ASSIGNED TASK
Only some lines are wanted. Transcribe, exactly, the lines below from the line with "Schmitt Orthodontics (80, 50)" up to and including the line with "EXIT (209, 1323)".

EXERCISE MATERIAL
[Start of Attachment]

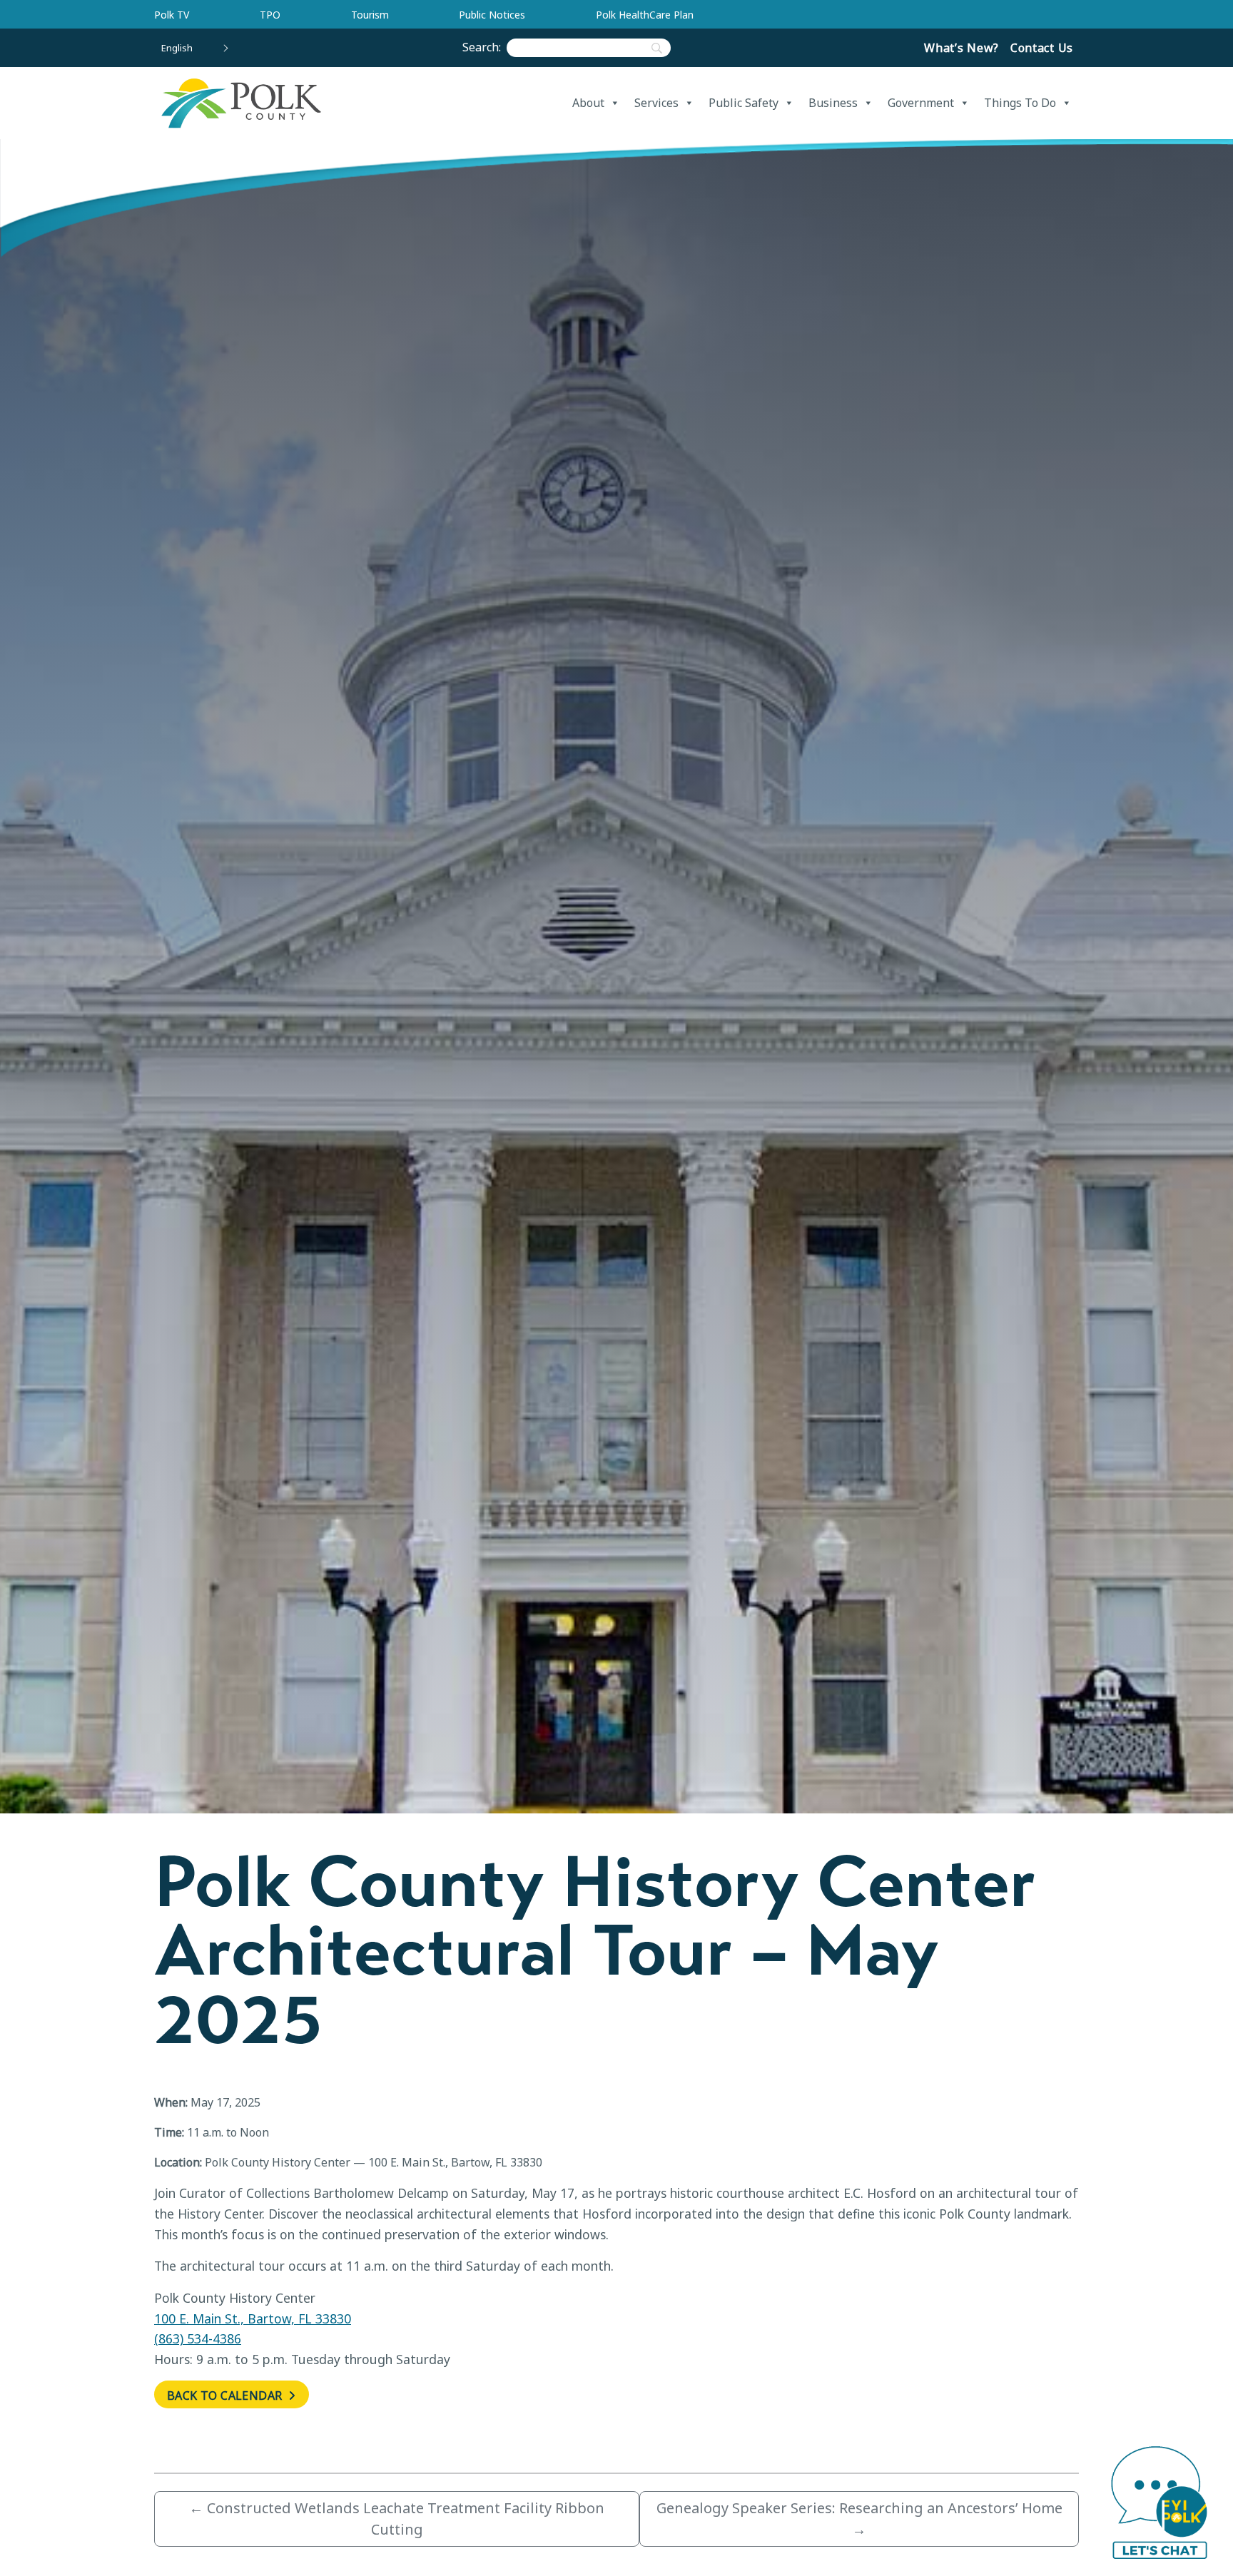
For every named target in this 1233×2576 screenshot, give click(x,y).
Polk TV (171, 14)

[End of Attachment]
[Start of Attachment]

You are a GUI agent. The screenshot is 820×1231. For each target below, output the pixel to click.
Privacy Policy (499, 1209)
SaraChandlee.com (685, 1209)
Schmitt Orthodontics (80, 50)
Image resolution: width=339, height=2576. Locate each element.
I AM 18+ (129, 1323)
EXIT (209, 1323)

[End of Attachment]

WRITTEN ANSWER
Schmitt Orthodontics (80, 50)
Image resolution: width=339, height=2576. Locate each element.
I AM 18+ (129, 1323)
EXIT (209, 1323)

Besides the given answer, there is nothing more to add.